In his 1895 portrait of the actor Josef Lewinsky Klimt uses the same Apollonian and Dionysian duality. Josef Lewinsky is painted in his representational style while the frame in which this image is set contains more flat, symbolic detail, the Apollo’s tripod any Dionysus’ trailing grape vines appear again, and although it is used more sparingly the gold accents serve to create both a blending effect and to accent the more ancient Greek motifs. As Lewinsky was a tragic actor this portrait further enforces the Apollonian and Dionysian connection.
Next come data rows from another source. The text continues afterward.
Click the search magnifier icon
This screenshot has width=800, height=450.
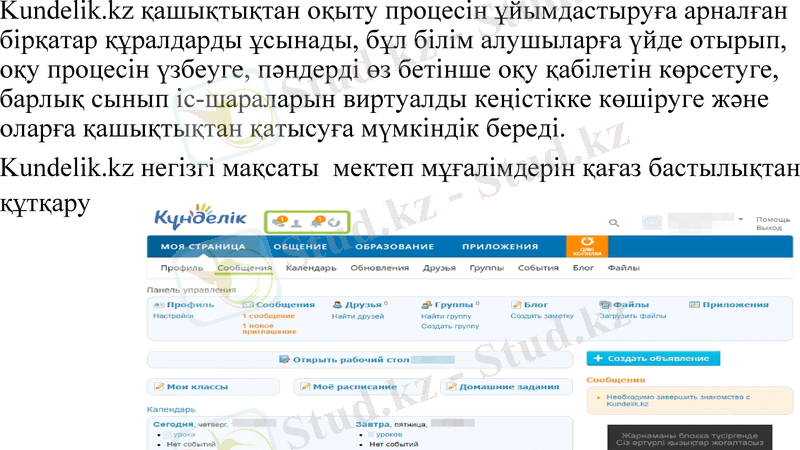(611, 223)
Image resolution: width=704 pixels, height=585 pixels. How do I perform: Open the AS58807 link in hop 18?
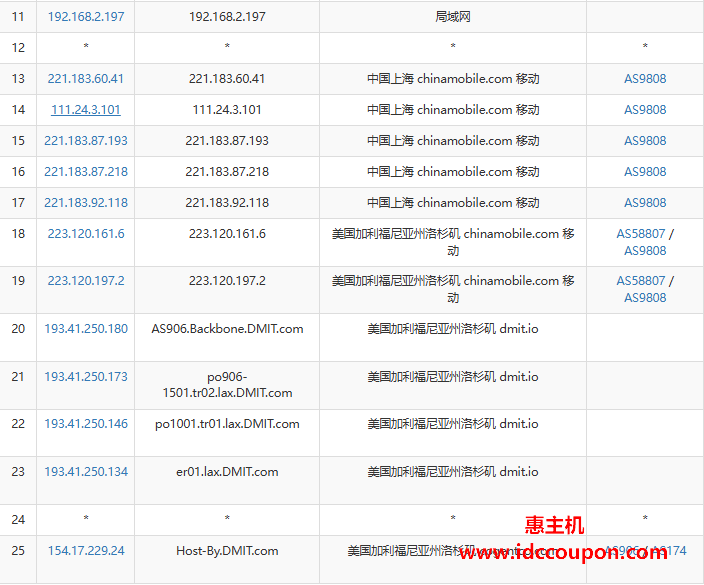coord(640,234)
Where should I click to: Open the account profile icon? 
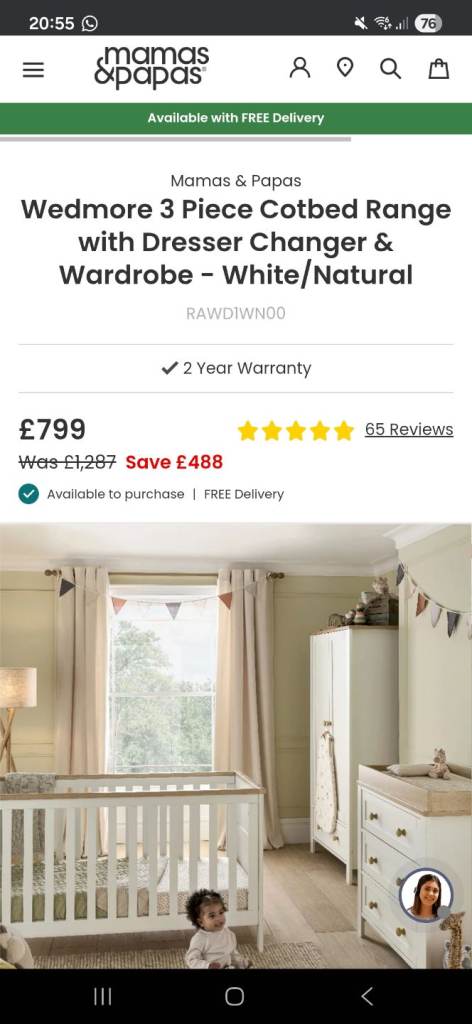tap(300, 68)
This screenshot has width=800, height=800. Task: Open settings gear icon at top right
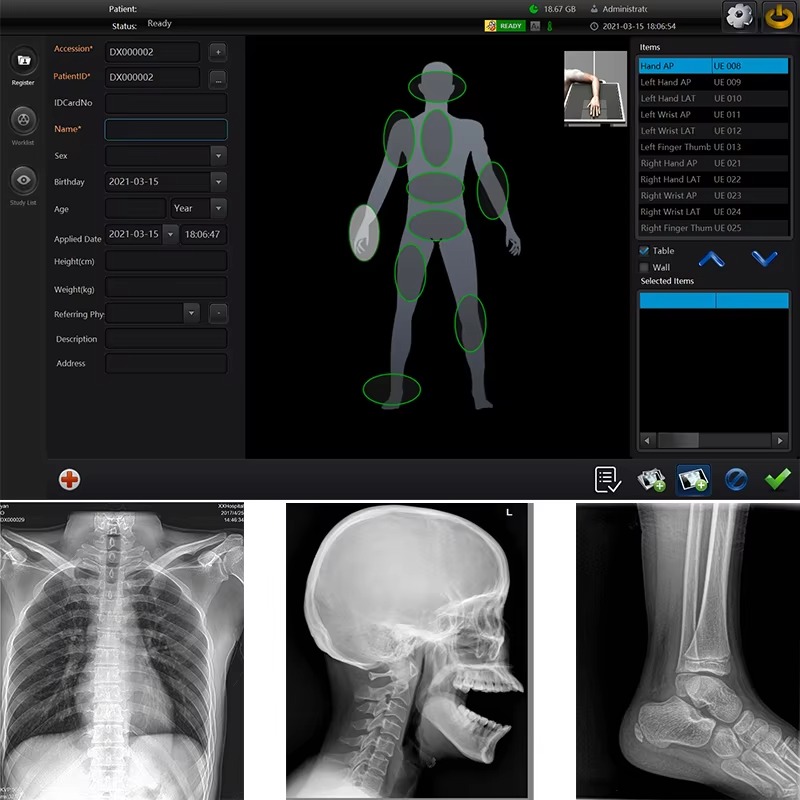pyautogui.click(x=738, y=17)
Klimt incorporated Dionysian themes in his Music I and Music II works painted for Nikolaus Dumba’s Music Salon. In these works, a strong Nietzsche influence can be seen in the grinning satyr mask and the sphinx imagery. Differentiating these works from their predicessors is the way the images are incorporated directly into the paintings rather than being consigned to the frame, although gold is once again used to highlight and set them apart from the other elements. The grapevine again appears in these works, strengthening the Dionysian connection. Although other later works do not have the same strong connection with Nietzsche, Apollo and Dionysus continuing themes are evident. In Danae, painted in the early twentieth century the shower of gold follows the Greek and gold connection balancing Zeus’s shower of gold with Mycenaean style gold filigree disks in the lower right corner. Later, works from his gold period contain some more subtle elements that nonetheless still advance these themes. In Waterserpents there are grapevines and the Triton’s scaly fish body harkens back to some of his earlier work. Even as subsequent works departed further from his earlier motifs and strong colors replaced the earlier gold the differences are more evident as a series of transitions rather than a clear break with his earlier styles.
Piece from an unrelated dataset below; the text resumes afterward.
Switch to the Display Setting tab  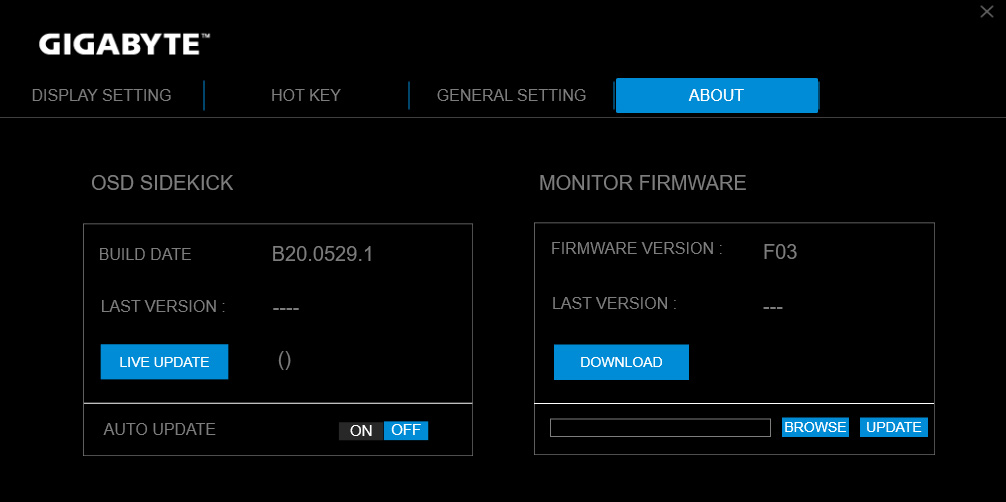pos(101,96)
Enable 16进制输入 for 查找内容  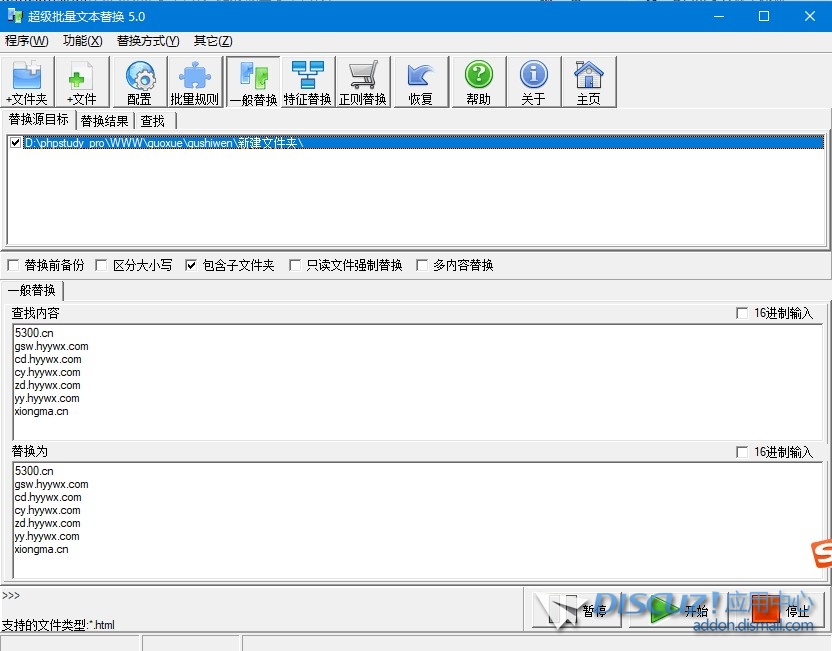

”To every age its art. To art its freedom," the English translation of the words above the door that housed the Wiener Sezession. The Viennese secessionist artists had no intention to start a movement; movements are by their nature limiting, the Secessionists existed to explore possibilities. Klimt was a founding member, and served as a catalyst to bring the various artist and genres of the time together in unity. It came naturally, Klimt did this in his own work throughout his career. Starting with the juxtaposition of classic Greek and modern elements, Klimt maintained a dichotomy of representation and abstraction as separate modalities in his works. That reaches a crescendo in his portrait of Adele Bach Bauer I. In his early work, Klimt began using ornament designs with representational images, usually of Greek origin, particularly vases and in the Archaic style. As his style matured, he developed a combination of representational images set off by two-dimensional designs that reinforced each other by their contrasting interplay. His use of gold served to accentuate this dualistic technique. Illustrative of this the portrait of Adele Bach Bauer I shows that clearly in the way her features are set off by the predominately gold background while the use of gold and silver and the subtle iconography in her costume allows the representational image to blend and merge with the two dimensional background. Painted in an era of transition, this painting reflected and affected the art world of that time. It continues to be a creation of desire to this day. It was the prize in an international lawsuit, the subject of a movie and of recent books. It was commissioned as an act of love by Adele’s husband and Klimt’s glowing golden vision of her beauty has moved people ever since.
Works Cited
Florman, Lisa. "Gustav Klimt and the Precedent of Ancient Greece." The Art Bulletin 72, no. 2 (June 1990).